**Task objective**
Without including any picture, transcribe the entries below word for word.
START Provided information
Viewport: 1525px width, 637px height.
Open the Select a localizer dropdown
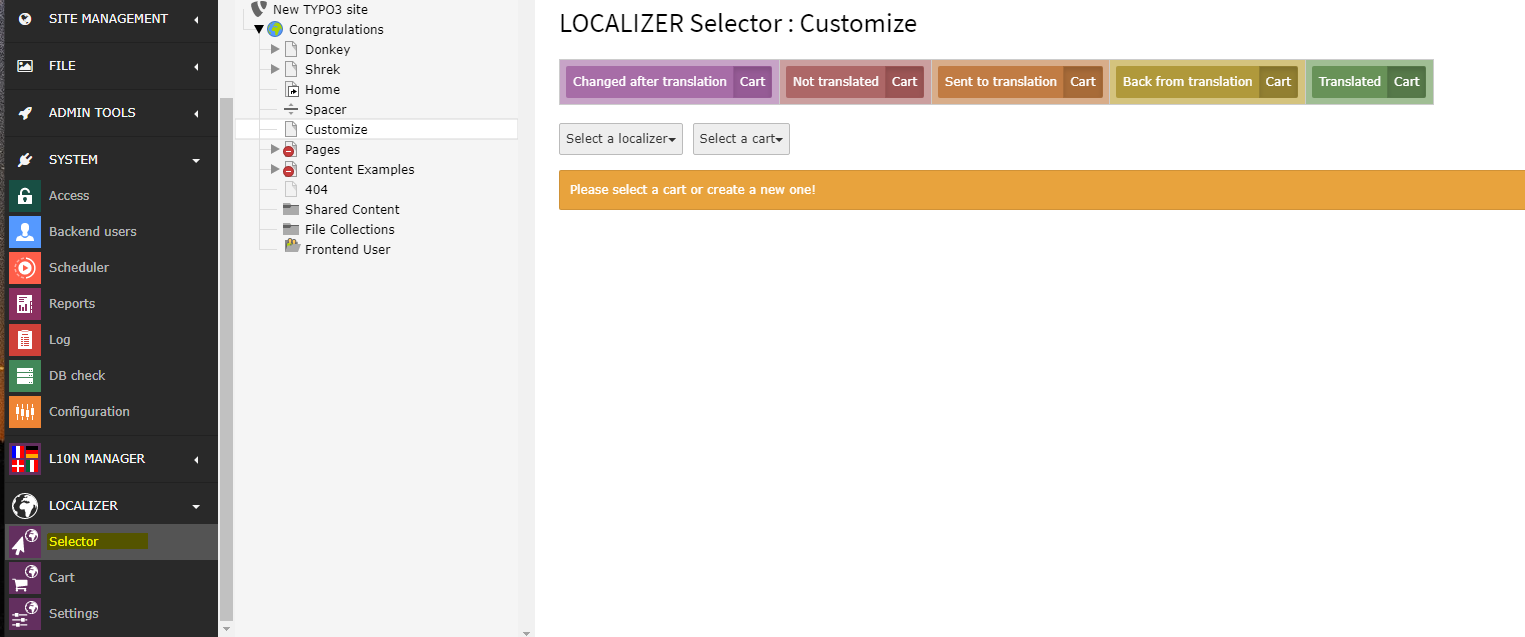[620, 139]
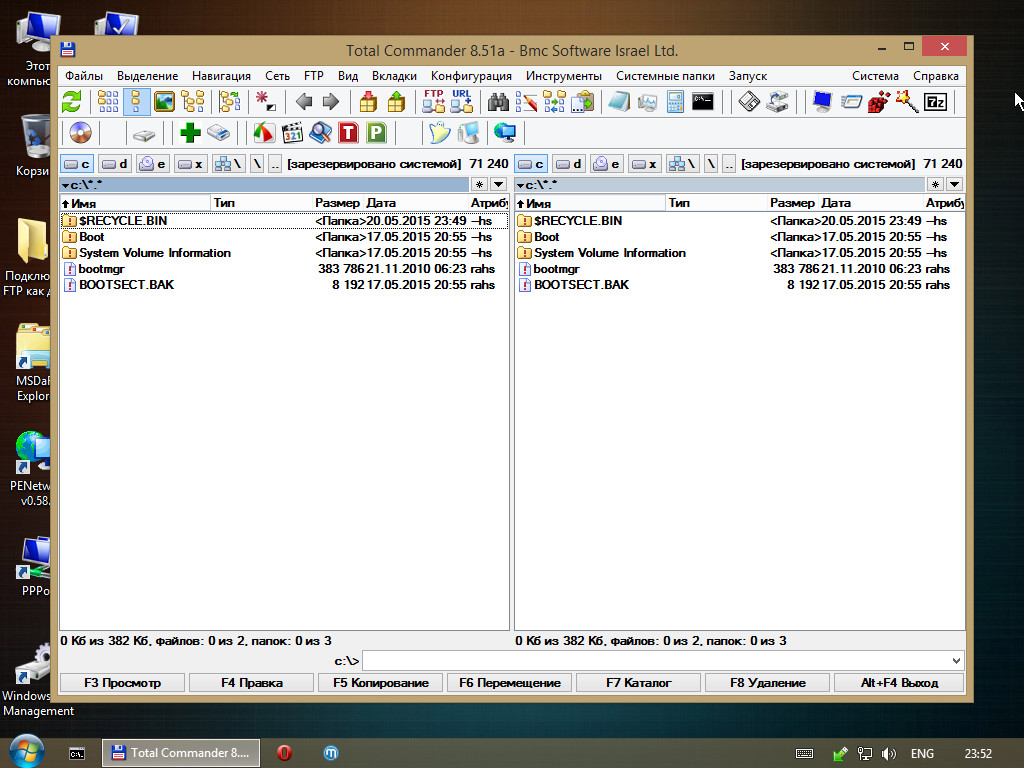The width and height of the screenshot is (1024, 768).
Task: Click the command prompt toolbar icon
Action: coord(703,101)

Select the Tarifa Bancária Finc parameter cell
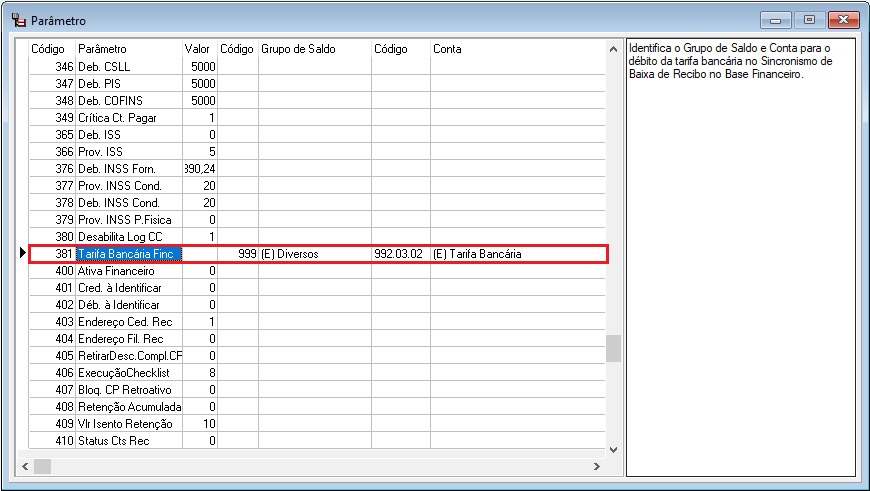(128, 254)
END Provided information
**Output for this exercise**
Viewport: 1525px width, 637px height.
Open the Select a localizer dropdown
[620, 139]
The width and height of the screenshot is (1024, 768).
Task: Click the command prompt toolbar icon
Action: coord(703,101)

Select the Tarifa Bancária Finc parameter cell
(128, 254)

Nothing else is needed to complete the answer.